Yes, pics make all our chis look bigger.  It really doesn't matter, but a few here enjoy stirring trouble "behind the scenes" and then leaving others to be their fall guy. Had it happen more than once. When the story gets back from the ones at fault, it's quickly turned to someone else. They had no part in it. My comments on size/weight were stemmed from 3 members here. Even though yes, many chis here look bigger than the weights posted. Which really makes no damn difference anyway. The biggest problem is the people here that like to start trouble, then hide.


----------



## jesuschick (Dec 5, 2010)

Oh. See, I do not think like that nor do I live like that. As a result, it never occurs to me that people are being anything but genuine. Rest assured that I am a drama free (grown up) girl who will not entertain disingenuous antics.


----------



## TLI (Sep 3, 2008)

jesuschick said:


> Oh. See, I do not think like that nor do I live like that. As a result, it never occurs to me that people are being anything but genuine. Rest assured that I am a drama free (grown up) girl who will not entertain disingenuous antics.

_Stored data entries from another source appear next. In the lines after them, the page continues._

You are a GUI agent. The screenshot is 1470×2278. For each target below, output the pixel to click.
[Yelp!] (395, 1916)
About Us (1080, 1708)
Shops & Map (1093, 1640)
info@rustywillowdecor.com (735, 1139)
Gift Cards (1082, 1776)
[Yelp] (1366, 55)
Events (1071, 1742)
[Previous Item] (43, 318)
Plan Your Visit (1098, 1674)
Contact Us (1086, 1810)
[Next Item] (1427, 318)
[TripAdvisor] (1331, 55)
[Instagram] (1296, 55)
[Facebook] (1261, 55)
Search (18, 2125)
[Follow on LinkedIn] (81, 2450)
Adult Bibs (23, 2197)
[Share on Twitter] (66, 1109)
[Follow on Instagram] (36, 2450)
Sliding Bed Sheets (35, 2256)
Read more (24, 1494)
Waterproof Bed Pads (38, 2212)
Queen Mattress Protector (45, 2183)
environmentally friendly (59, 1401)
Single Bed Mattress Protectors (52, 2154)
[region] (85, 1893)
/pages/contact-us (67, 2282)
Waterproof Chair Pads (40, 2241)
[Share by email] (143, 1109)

This has absolutely nothing to do with you. So no worries on your part. The ones responsible will never come out and admit their part. It's no big deal. This is the reason I left, more than once now.  Easier than dragging anyone else into it, and they lie anyway. So what's the point.


----------



## Gingersmom (Mar 12, 2009)

and my monsters weigh 150 lbs total...VBEG since TLI's are taking the 20lb route...LOL ROTFL and they're the original sized chihuahuas with big heads, big ears, long legs and huge bodies.. I'll play!


----------



## mooberry (Jan 31, 2011)

I'm not kidding in anyway my 2 are 80 lbs combined : )


----------



## TLI (Sep 3, 2008)

Gingersmom said:


> and my monsters weigh 150 lbs total...VBEG since TLI's are taking the 20lb route...LOL ROTFL and they're the original sized chihuahuas with big heads, big ears, long legs and huge bodies.. I'll play!


:lol: :lol: :lol:



mooberry said:


> I'm not kidding in anyway my 2 are 80 lbs combined : )


More to love!!!!! :daisy:


----------



## MChis (Oct 13, 2009)

T I know I am one of the people you're referring to & I certainly don't "hide" behind anything...but the difference is from what you said I don't say anymore behind the scenes than I post openly here.  All I'm guilty of is saying what I think (and I have never deleted any of the replies I've ever posted here which says a lot about what *I* hide).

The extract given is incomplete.